Il y a quelques années, j’avais monté deux piliers pour réaliser une pergola. J’étais bien incapable de hisser, tout seul, le planchon métallique de cinq mètres qui devait soutenir la structure, si bien que mon pilier ouest se trouva sans fonction, totalement oisif, dressé vers le ciel. Les gens qui passaient par là étaient perplexes devant cette érection inutile. Certains m’interrogeaient, « A quoi sert cette stèle ? », d’autres ne disaient rien mais jetaient un regard insistant vers ce monument sans usage comme il doit en exister un peu partout dans le monde. Il y a toujours une raison, déraisonnable, farfelue ou à l’explication prosaïque. Les gens qui me connaissent savent à quoi s’attendre, ils pensent que rien n’est totalement farfelu chez moi, même lorsque c’est farfelu en apparence.
Cette année-là donc, je fus assailli de questionnements étonnés, si bien que pour mettre fin à l’intrigue, je décidai de travestir mon pilier en totem. J’aime bien les indiens et leur côté sauvage m’enchante. Je l’avais coiffé d’un reste de tuile en guise de casquette à visière afin qu’il ne soit pas trop ébloui par le soleil qui frappe Aratasca sans discontinuer à longueur de journée. Il ne me restait plus qu’à confectionner une corne que je pris soin de sculpter dans une branche tordue de chêne vert. Une fois fixée sur le temporal gauche de mon totem, pour qu’il n’y ait plus aucune ambiguïté, je gravai sur une moitié de tuile la mention « Bison écorné ». Je pensais que le tour était joué mais que nenni, nombreux furent ceux qui me demandèrent, sans s’étonner qu’il existât un monument de ce genre dans nos contrées, pourquoi « écorné » ? Cela me semblait évident puisqu’apparemment il avait perdu une corne. Aurais-je dû préciser « écorné unilatéral » ? On n’en sort plus. Eclairez un étonnement et vous voilà plongé dans un autre étonnement par le jeu des effets pervers. Toute nouveauté s’accompagne d’un effet imprévu. Cette situation, loin de m’agacer m’amusait beaucoup et meublait mes moments de solitude prolongée dans cet endroit peu fréquenté. De plus, c’est très utile pour stimuler les neurones.

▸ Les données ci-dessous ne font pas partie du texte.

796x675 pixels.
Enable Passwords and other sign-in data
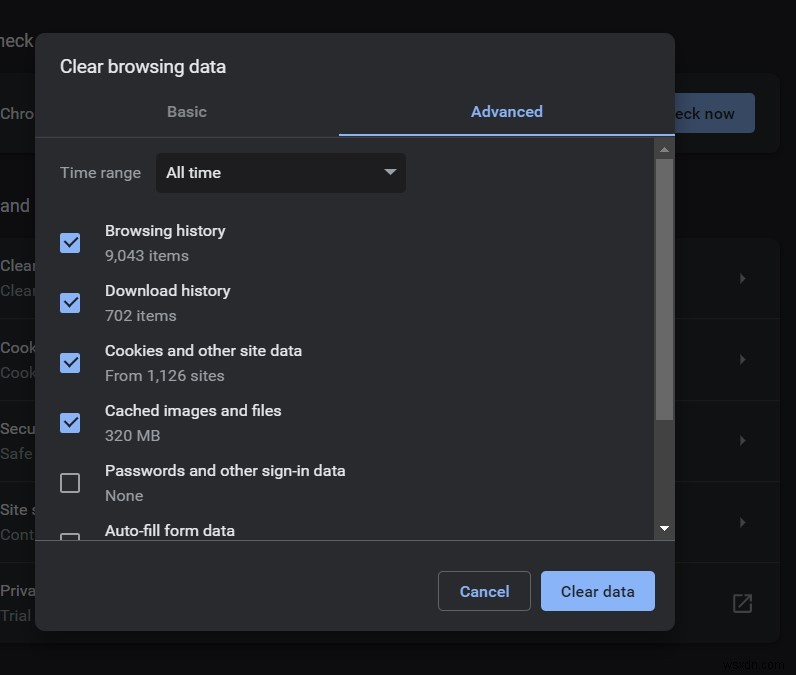pos(70,483)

La période totem dura un bon bout de temps jusqu’à ce que je trouve de l’aide pour rendre au pilier sa fonction normale. Bison écorné s’était habitué à son rôle de vigie tournée vers Archigna, la vallée que j’ai tant fréquentée durant mon enfance. Le soir très tard, le hibou qui bouboule dans les châtaigniers avant de fondre sur un mulot, venait lui tenir compagnie en se posant sur sa casquette. J’ai même trouvé une pelote de rejection sur la visière, c’est qu’il s’était attardé ce soir-là.
Ah ! Que j’aime mon coin de paradis où les histoires abracadabrantesques naissent spontanément !
Ce matin, j’allais à la cave pour attraper un sachet d’échalotes à planter. Instinctivement, j’ai jeté un regard panoramique sur le bric-à-brac environnant et je suis tombé pile sur ma corne qui m’attendait là au milieu d’objets hétéroclites, depuis des années. Intacte, on ne voyait qu’elle comme si elle s’agitait pour attirer mon attention. Pas la moindre attaque d’insecte ni de champignon. Elle semblait fière de me retrouver. Nous sommes descendus au jardin et là, « tzac ! tzac ! tzac… ! » Elle me fit plein de trous bien alignés pour que j’y loge mes petits bulbes.
Pour fêter ces retrouvailles inopinées, je lui ai trouvé un décor rudimentaire en la fixant sur le grillage afin de lui tirer un autre portrait. La corne n’avait pas pris une seule ride.
Avec cette nouvelle fonction qui risque de soulever d’autres questions, la corne de missiau est devenue le plantoir de grand-père. Nous avons convenu de ne pas trop l’exposer, je vais le saluer de temps en temps, nous aurons tout loisir d’entamer conversation à chacune de mes visites.
Les objets inanimés ont sans doute une âme, il suffit de les interpeller même pour s’amuser, c’est alors qu’ils prennent vie pour vous accompagner et vous raconter mille choses saugrenues.